Search code examples
c++g++functorstl-algorithm

Are Standard Library algorithms allowed to copy predicate arguments?


Suppose we'd like to remove duplicate values from a vector of ints. The usual solution is to sort the vector and erase duplicates with erase-remove idiom. But we need to mantain the order of the elements that will not be removed, so we can't sort. So one might come up with a predicate like this and use with with remove_if algorithm:

struct comp {
    std::set<int> s;
    comp() : s() {}
    bool operator()(int i)
    {
        return !(s.insert(i)).second;
    }
};

But this will break if predicate object will be copied for some reason, since we'll get two copies of the set member. And indeed, the gcc's implementation of remove_if does exactly that:

template<typename _ForwardIterator, typename _Predicate>
    _ForwardIterator
    remove_if(_ForwardIterator __first, _ForwardIterator __last,
          _Predicate __pred)
    {

      __first = _GLIBCXX_STD_A::find_if(__first, __last, __pred);

      if(__first == __last)                             // ^^^^^ here a copy is made
        return __first;
      _ForwardIterator __result = __first;
      ++__first;
      for(; __first != __last; ++__first)
        if(!bool(__pred(*__first)))
          {
            *__result = _GLIBCXX_MOVE(*__first);
            ++__result;
          }
      return __result;
    }

The workaround is to make set member of our functor static:

struct comp {
    static set<int> s;
    comp() { s. clear(); }
    bool operator()(int i)
    {
        return !(s.insert(i)).second;
    }
};
set<int> comp::s;

But the question remains:

Do we need to make sure a possible copy of predicate functor will not break our logic?

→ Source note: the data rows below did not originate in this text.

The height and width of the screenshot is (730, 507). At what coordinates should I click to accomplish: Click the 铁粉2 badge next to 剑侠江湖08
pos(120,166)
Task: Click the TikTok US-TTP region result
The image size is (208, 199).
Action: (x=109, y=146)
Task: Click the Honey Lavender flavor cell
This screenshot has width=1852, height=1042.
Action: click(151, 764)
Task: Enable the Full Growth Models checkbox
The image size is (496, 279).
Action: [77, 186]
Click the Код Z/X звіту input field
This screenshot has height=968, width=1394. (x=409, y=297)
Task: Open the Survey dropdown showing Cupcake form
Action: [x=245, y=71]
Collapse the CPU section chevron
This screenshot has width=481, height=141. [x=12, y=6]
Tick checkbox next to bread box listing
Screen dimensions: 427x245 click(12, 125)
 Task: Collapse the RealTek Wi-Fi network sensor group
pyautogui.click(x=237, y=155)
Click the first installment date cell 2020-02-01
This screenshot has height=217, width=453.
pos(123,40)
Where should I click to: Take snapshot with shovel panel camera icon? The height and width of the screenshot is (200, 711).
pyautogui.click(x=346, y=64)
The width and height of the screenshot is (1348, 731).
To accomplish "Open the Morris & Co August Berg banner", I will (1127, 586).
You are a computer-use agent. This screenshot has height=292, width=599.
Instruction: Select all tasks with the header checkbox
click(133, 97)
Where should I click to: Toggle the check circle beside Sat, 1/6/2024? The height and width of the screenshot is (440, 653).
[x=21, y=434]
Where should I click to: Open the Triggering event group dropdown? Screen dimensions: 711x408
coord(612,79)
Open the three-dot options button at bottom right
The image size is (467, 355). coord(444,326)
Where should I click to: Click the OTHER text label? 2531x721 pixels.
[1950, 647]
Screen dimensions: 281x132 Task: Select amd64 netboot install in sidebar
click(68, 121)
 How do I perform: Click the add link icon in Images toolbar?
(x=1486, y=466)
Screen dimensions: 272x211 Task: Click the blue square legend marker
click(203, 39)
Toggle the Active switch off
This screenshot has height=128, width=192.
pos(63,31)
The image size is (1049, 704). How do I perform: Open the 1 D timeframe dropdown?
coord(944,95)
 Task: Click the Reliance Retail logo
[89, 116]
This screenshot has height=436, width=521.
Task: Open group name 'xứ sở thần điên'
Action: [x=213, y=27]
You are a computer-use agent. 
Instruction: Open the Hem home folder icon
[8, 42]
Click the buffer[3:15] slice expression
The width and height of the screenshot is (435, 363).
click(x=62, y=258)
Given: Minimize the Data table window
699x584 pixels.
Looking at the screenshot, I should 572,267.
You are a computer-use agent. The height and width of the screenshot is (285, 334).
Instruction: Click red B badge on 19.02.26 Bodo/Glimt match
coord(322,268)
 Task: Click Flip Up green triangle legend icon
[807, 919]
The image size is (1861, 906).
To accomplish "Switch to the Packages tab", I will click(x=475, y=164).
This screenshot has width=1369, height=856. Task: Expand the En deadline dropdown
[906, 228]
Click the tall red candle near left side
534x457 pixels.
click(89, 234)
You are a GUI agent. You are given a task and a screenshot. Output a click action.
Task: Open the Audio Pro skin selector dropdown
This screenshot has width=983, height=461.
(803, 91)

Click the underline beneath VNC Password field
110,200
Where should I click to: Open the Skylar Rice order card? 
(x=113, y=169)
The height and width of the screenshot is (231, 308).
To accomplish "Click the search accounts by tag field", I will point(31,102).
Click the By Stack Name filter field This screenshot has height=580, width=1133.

Is there anything in the standard that mandates (or prohibits) certain behaviour with regard to this issue? Or is it a bug in the implementation?


Solution

  • Yes, the standard does not specify how many times the predicate will be copied, nor does it say in what order the predicate will be applied to elements of the container. Essentially, predicates must act like pure functions; they must have no observable state.1

    So remove_if does not sound like an appropriate algorithm here. Hacks such as storing the set externally to the functor will not solve the problem; you'll still be invoking undefined behaviour.


    1. For a more in-depth discussion, see Item 39 ("Make predicates pure functions") of Scott Meyers' Effective STL.